金星は、第二次世界大戦期に三菱重工業名古屋航空機製作所発動機部門が開発・製造した航空機用空冷星型発動機である。海軍に金星として採用され、海軍の主力エンジンとして多くの海軍機に搭載された。金星は第二次大戦後期には陸軍にもハ112として採用され、陸軍機にも搭載された。
 
この発動機は最終型の62型で離昇出力1500馬力を達成したが、その出力自体は当時としては取り立てていうほどのものではない平凡な発動機だった。

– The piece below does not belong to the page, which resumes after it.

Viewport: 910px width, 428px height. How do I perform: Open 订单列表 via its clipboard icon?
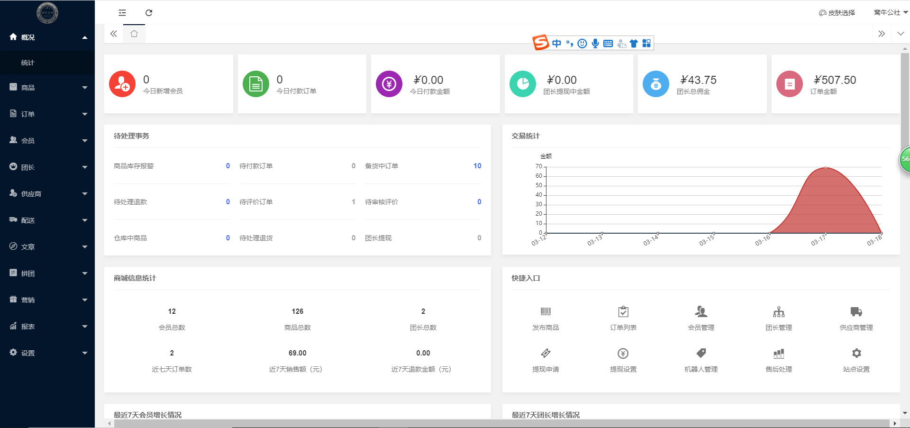click(x=623, y=311)
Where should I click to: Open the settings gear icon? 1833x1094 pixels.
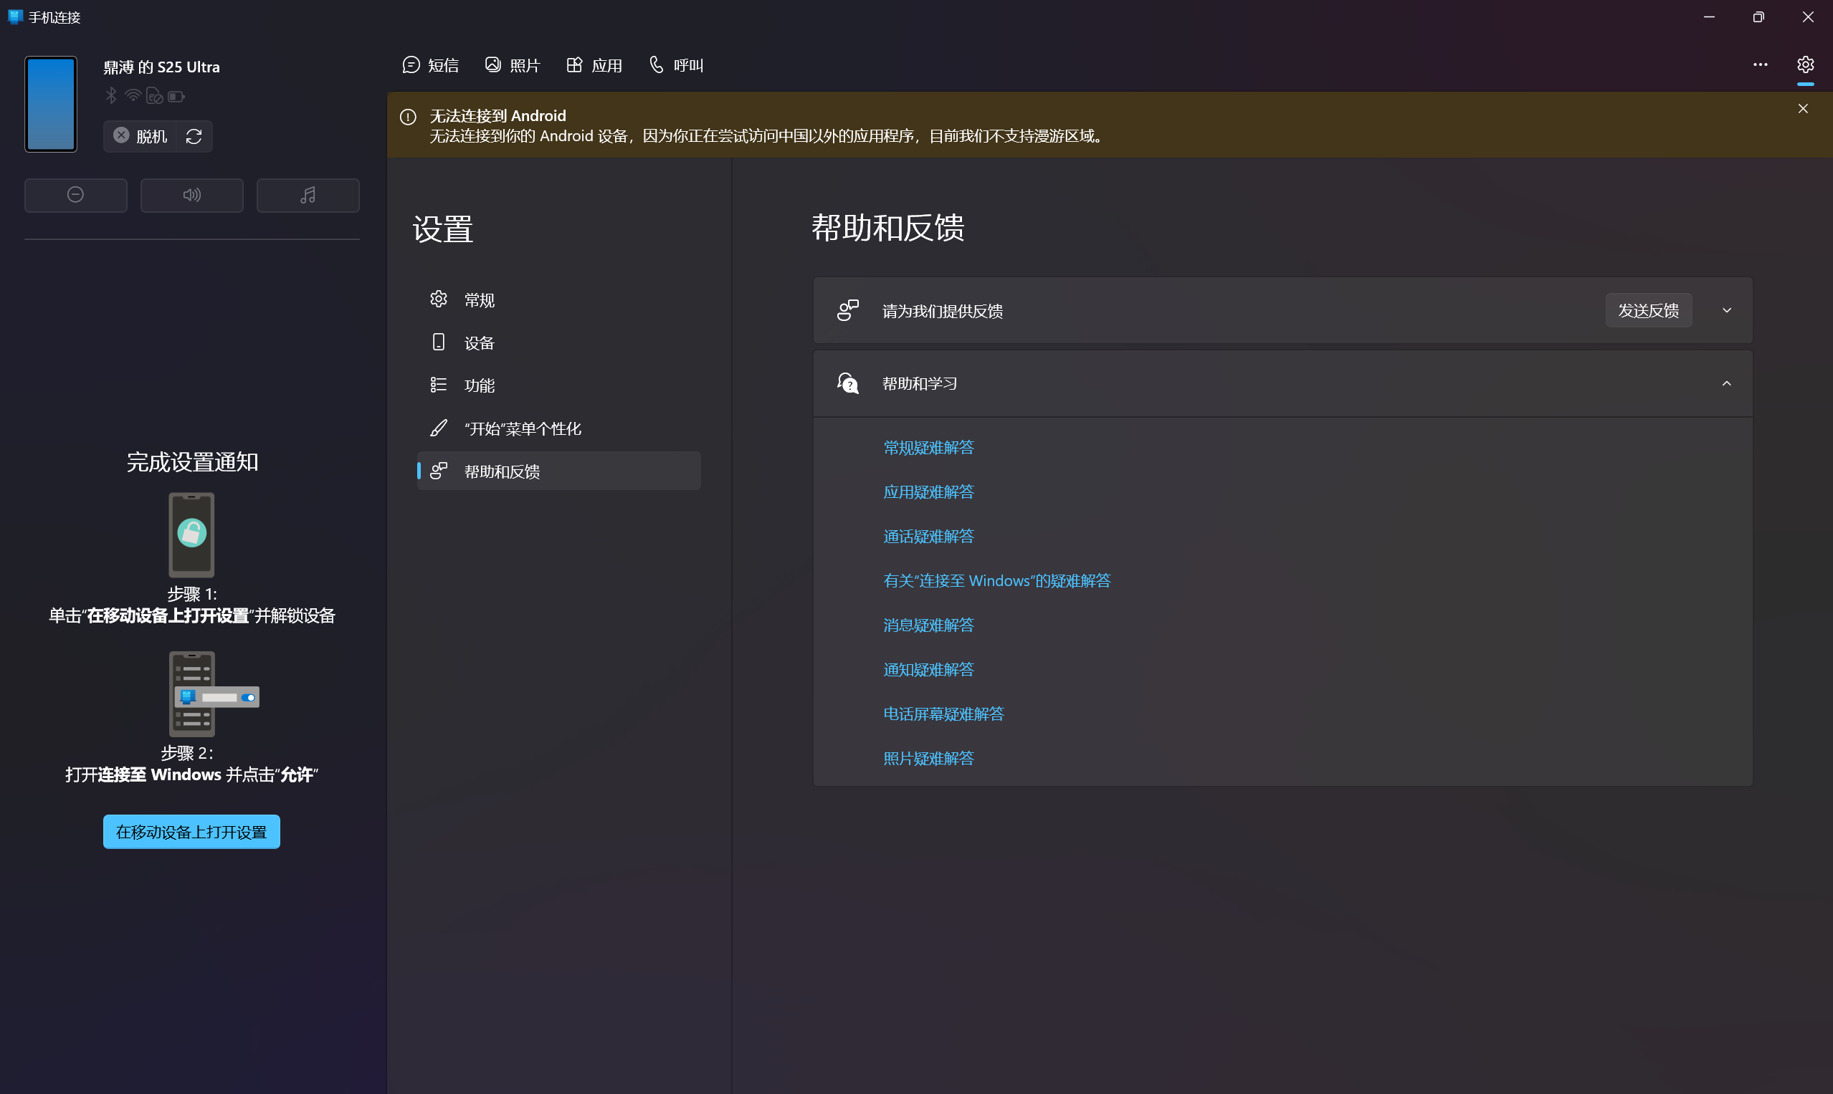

しかし、当時の航空機用発動機としては極めて安定しており当時の日本の劣悪な環境でも問題の少ない発動機だった。
 
その後、零戦に装備されていた栄発動機を18気筒化した中島の「誉」や金星を18気筒化したハ43など2千馬力級航空機用発動機が出現したが、当時の日本ではその高性能を技術的に支えきれず、良質の燃料・潤滑油の欠乏などと相俟ってトラブルが続出し、あるいは試作の域を出ずに本来の高性能を発揮することなく消えて行った。
 
結局、日本の実用航空機発動機は戦闘機などの小型機用が栄・金星、爆撃機などの大型機用が火星あるいはハ109などで日本では最後まで実用として安定した2千馬力級航空機用発動機は完成することがなかった。
 
この金星を装備した当時の軍用機は、96式陸上攻撃機、99式艦上爆撃機、水上爆撃機瑞雲、百式司令部偵察機などで零戦のような派手さはないが、極めて安定した実用軍用機ばかりだった。
 
また、本来装備していた発動機の不調で金星に換装したものは三式戦闘機の水冷発動機ハ140を金星に操艦した5式戦闘機、同様にアツタ32水冷発動機を金星に換装した彗星33型などがあるが、いずれも速度こそ若干低下したものの稼働率が向上し、使いやすい実用機に変身したという。
 
試作で終わったものには、四式戦闘機のハ45を金星(ハ112Ⅱ)に換装したキ116があるが、速度こそ若干低下したが、軽量化により運動性や操縦性が向上し300馬力の低下を補って余りあるものだったと言われている。零戦も最後に金星に換装しているが、機体の補強や装備が増加して鈍重になった零戦を甦らせている。二式複座戦闘機の後継として開発されたキ96は、速度、運動性ともになかなかのもので雷電とともに垂直上昇が出来る高性能機だったようだ。
 
太平洋戦争時、日本は航空機の開発で、より速く、より軽くを追求して技術が追い付かずに自滅した。平時であれば高い目標を立てて時間をかけてその目標に挑戦することも意味のあることだが、一刻も早く実用性のあるものを戦線に投入しなければならない時には確実なものを組み合わせて得られうる範囲内で一定の性能を求めることも必要だっただろう。
 
貧すれば鈍するではないが、戦争後期の日本は身の程を超えた高性能を生真面目にひたすら追求し、自滅したが、確実なものを組み合わせて一定の性能を得るという冷静さがあっても良かったように思う。技術と言うものは合理的なものでどんなに努力をしてもそれを超える結果は得られないし、それが飛躍的に進歩することもない。しかし、それを言うなら当時の国力で英米など世界の大国に喧嘩を売ったことそれ自体が身の程を弁えなかったというべきかもしれない。